7 Mais ce livre, en examinant la réaction des enfants de nazis face aux actes de leurs
pères, interpelle aussi le commun des mortels. « Je ne savais rien », disent la plupart de
ces enfants. N’est-ce pas ce qu’affirment aussi la plupart des habitants de l’empire
nazi ? Faut-il les croire ? Était-il possible de ne rien savoir, de ne rien voir, quand on
habitait aux abords des camps, quand on assistait aux rafles, aux départs des convois,
quand on écoutait autre chose que les radios officielles ?

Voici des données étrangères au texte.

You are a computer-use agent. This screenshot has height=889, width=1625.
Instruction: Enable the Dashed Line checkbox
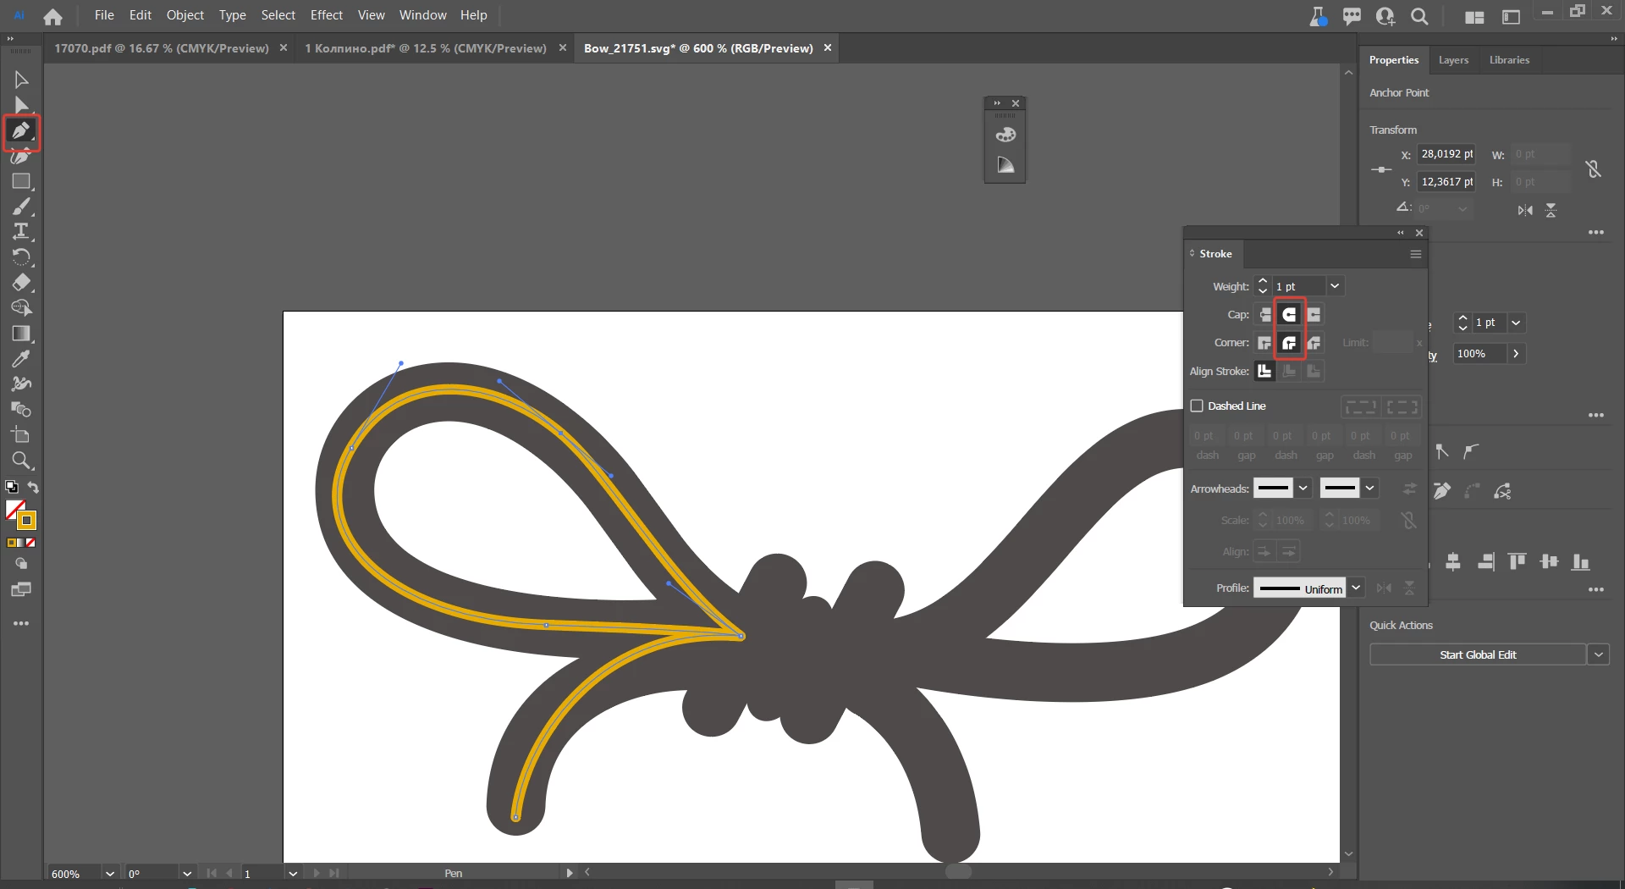coord(1197,406)
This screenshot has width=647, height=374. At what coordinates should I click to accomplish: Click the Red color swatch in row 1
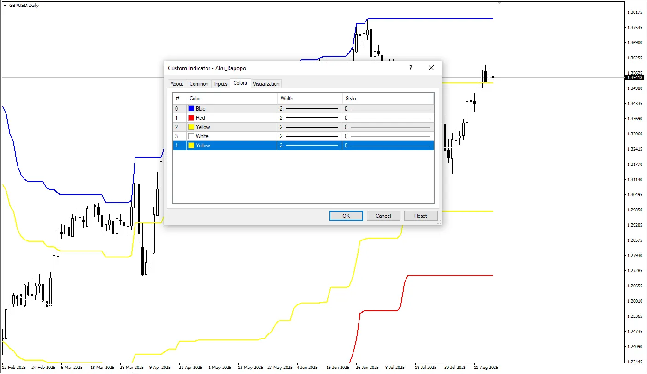pos(191,118)
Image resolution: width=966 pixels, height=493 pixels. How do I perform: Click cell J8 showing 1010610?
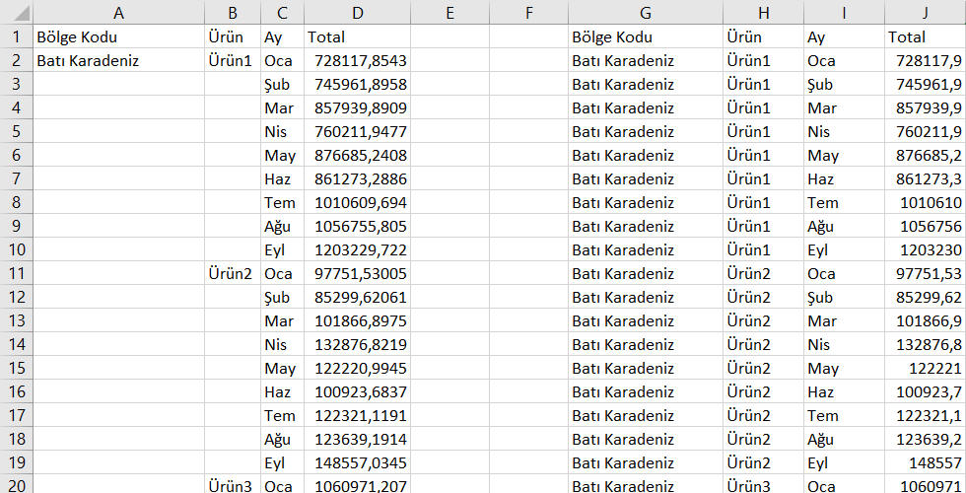point(926,202)
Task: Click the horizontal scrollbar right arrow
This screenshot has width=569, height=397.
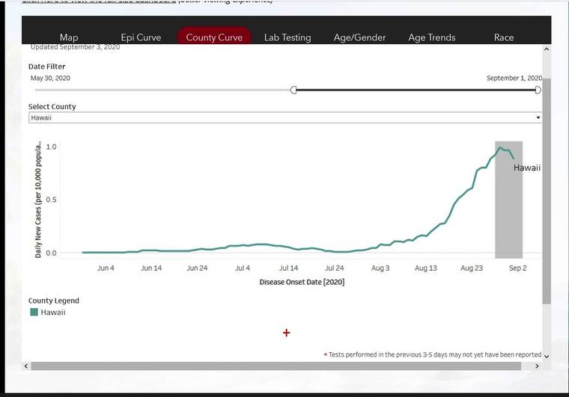Action: point(536,366)
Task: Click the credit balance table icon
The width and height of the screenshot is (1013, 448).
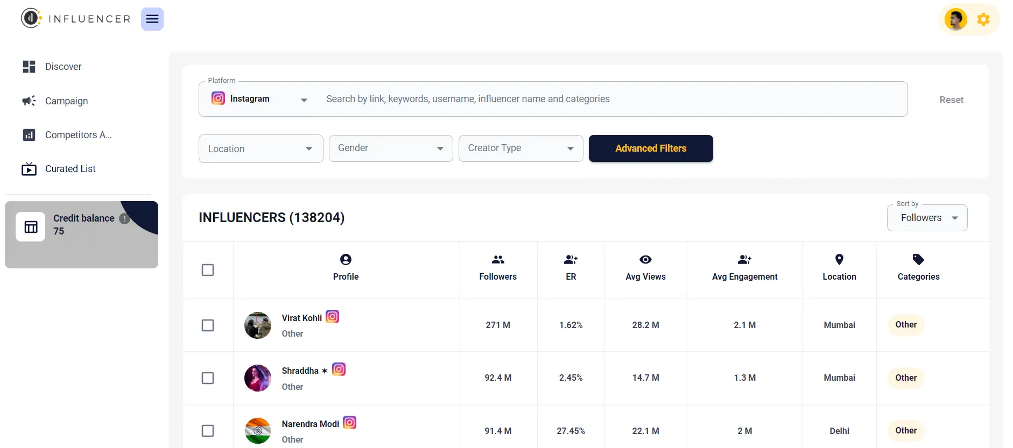Action: pos(31,227)
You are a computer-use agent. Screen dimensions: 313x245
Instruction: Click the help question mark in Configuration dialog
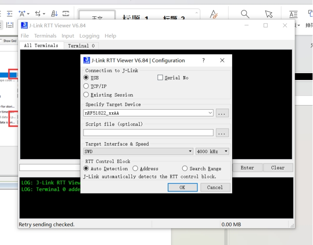pyautogui.click(x=203, y=60)
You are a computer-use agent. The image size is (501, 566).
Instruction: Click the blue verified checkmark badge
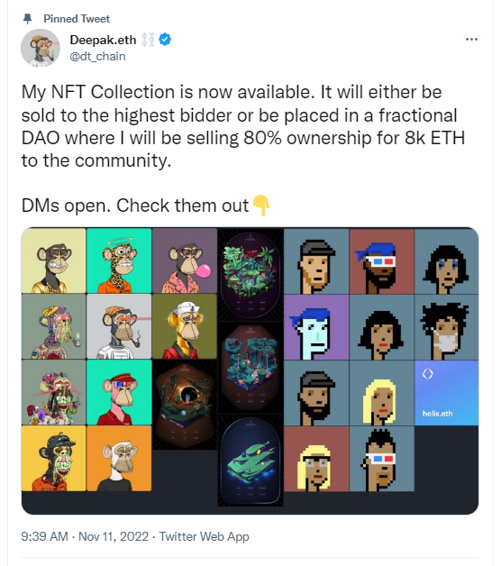tap(165, 40)
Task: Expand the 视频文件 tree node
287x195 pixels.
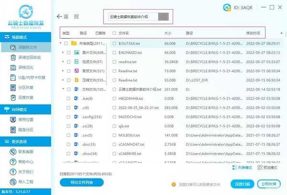Action: tap(64, 62)
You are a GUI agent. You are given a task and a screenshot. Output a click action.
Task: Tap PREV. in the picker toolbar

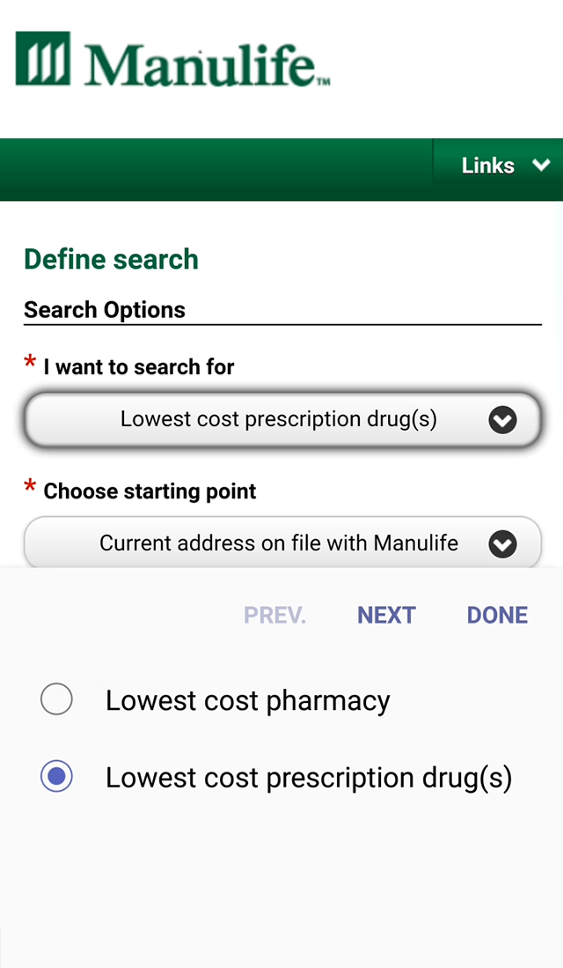[x=274, y=615]

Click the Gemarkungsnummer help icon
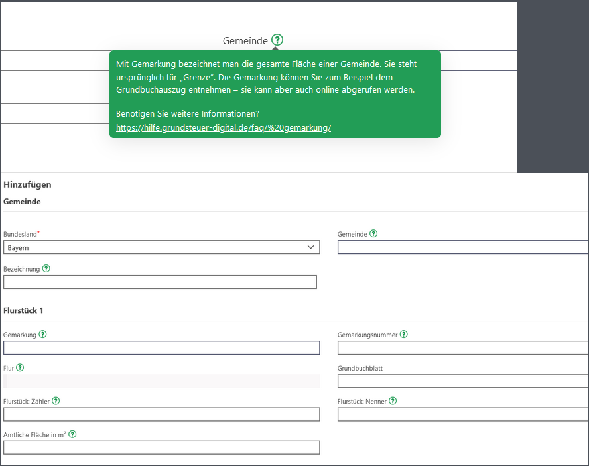click(x=404, y=334)
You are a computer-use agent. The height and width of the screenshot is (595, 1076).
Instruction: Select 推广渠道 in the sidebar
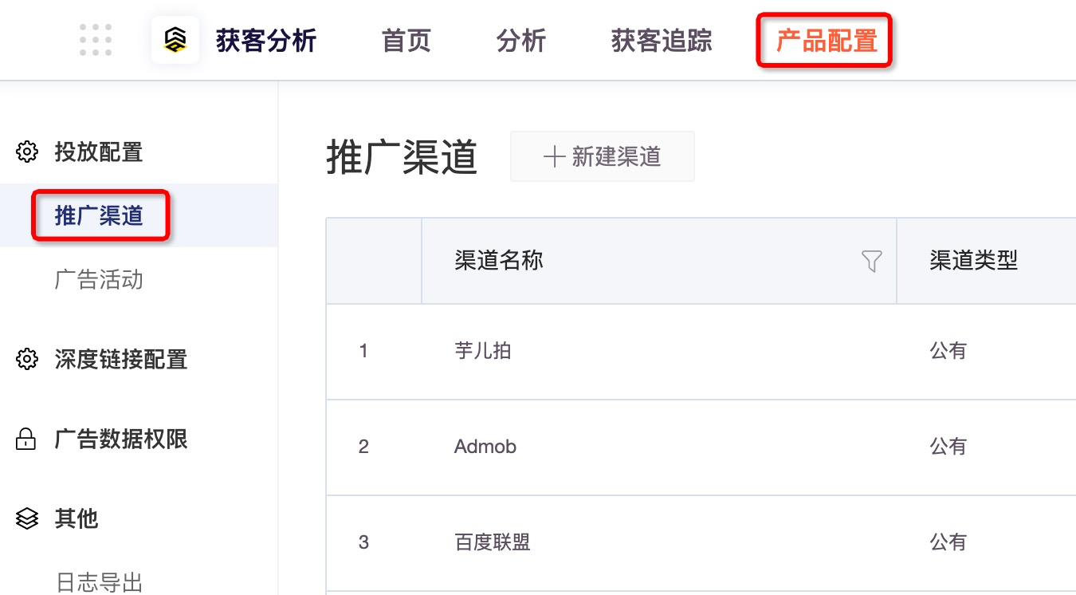[99, 215]
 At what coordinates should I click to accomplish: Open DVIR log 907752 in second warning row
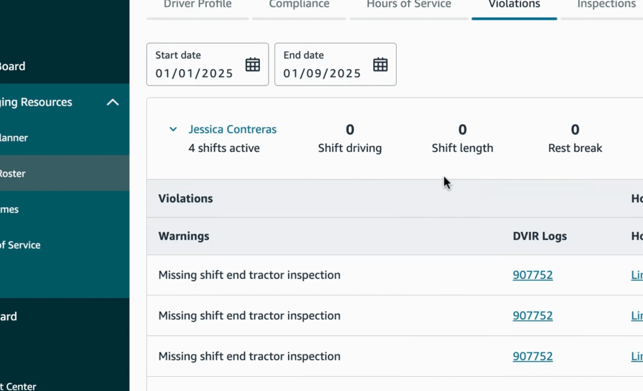pos(532,316)
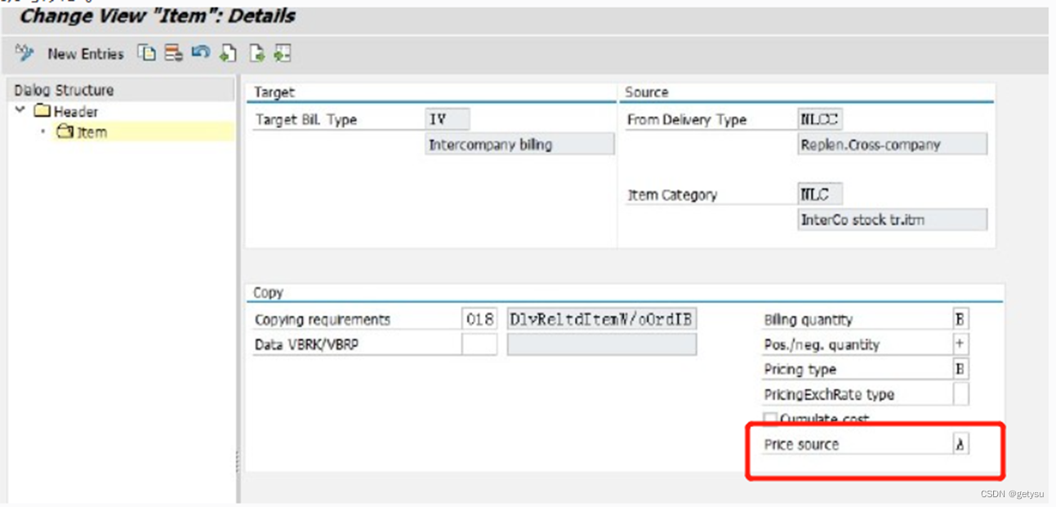Collapse the Header tree node

click(x=18, y=109)
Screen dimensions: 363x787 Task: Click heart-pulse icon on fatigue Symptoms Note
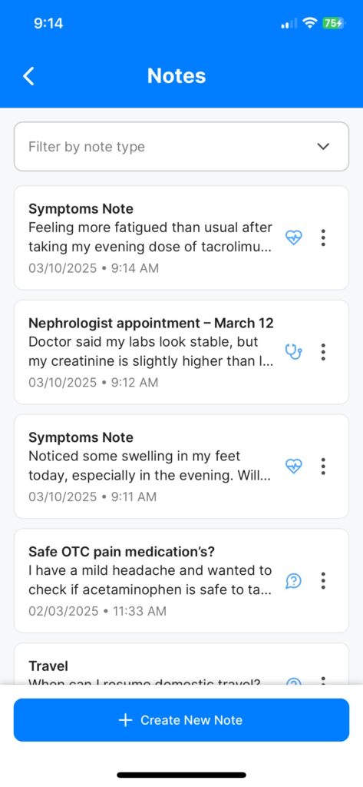tap(294, 237)
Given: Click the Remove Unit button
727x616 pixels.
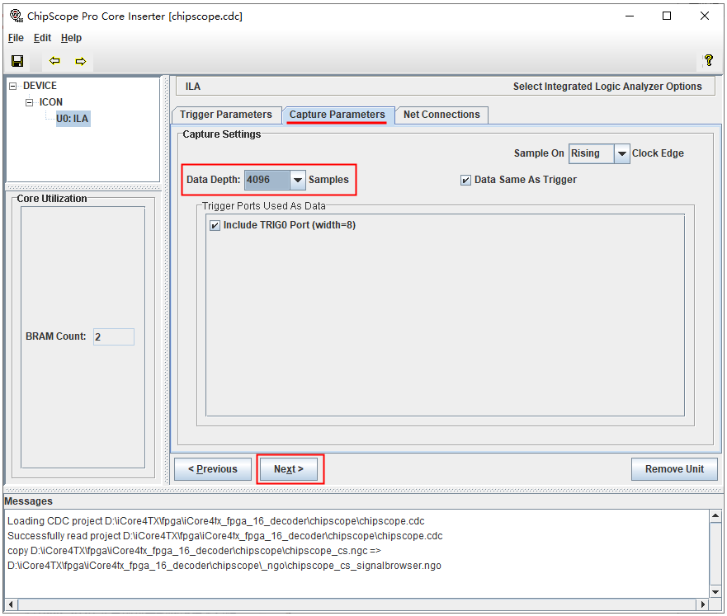Looking at the screenshot, I should [674, 469].
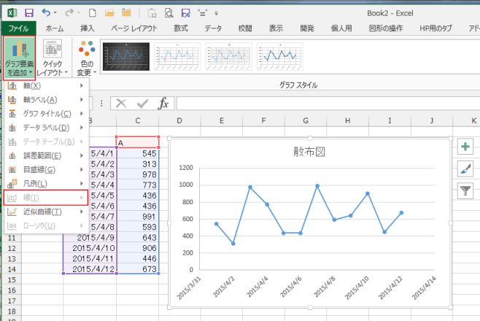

8 L’autre grand enseignement de cet ouvrage est la constatation que le nazisme
authentique, celui des origines, n’est pas mort et qu’il jouit encore, en Allemagne, d’une
faveur inquiétante, et ce, dans toutes sortes de milieux.
9 Niklas Frank, né en 1939, fils du gouverneur général de la Pologne, l’« homme en charge
des ghettos », qui maudit carrément son père, fait cette amère constatation : « Si vous
croyez que la nostalgie du Reich a disparu ! On a tout fait pour empêcher que le régime
soit jugé, que les fils questionnent leurs pères, qu’on procède à une sincère
introspection. On le paiera ! Heureusement que les médias du monde entier nous
tiennent en étroite surveillance et s’émeuvent dès qu’un Turc est attaqué ou un
cimetière juif profané. Sinon, tout pourrait recommencer. J’aime le peuple allemand.
Mais je n’ai en lui aucune confiance. »
10 Espérons qu’il se trompe et que les Allemands, au moins eux, sauront montrer au
monde que cette page est bel et bien tournée. Car si eux devaient faire marche arrière,
une catastrophe serait, en effet, difficilement évitable.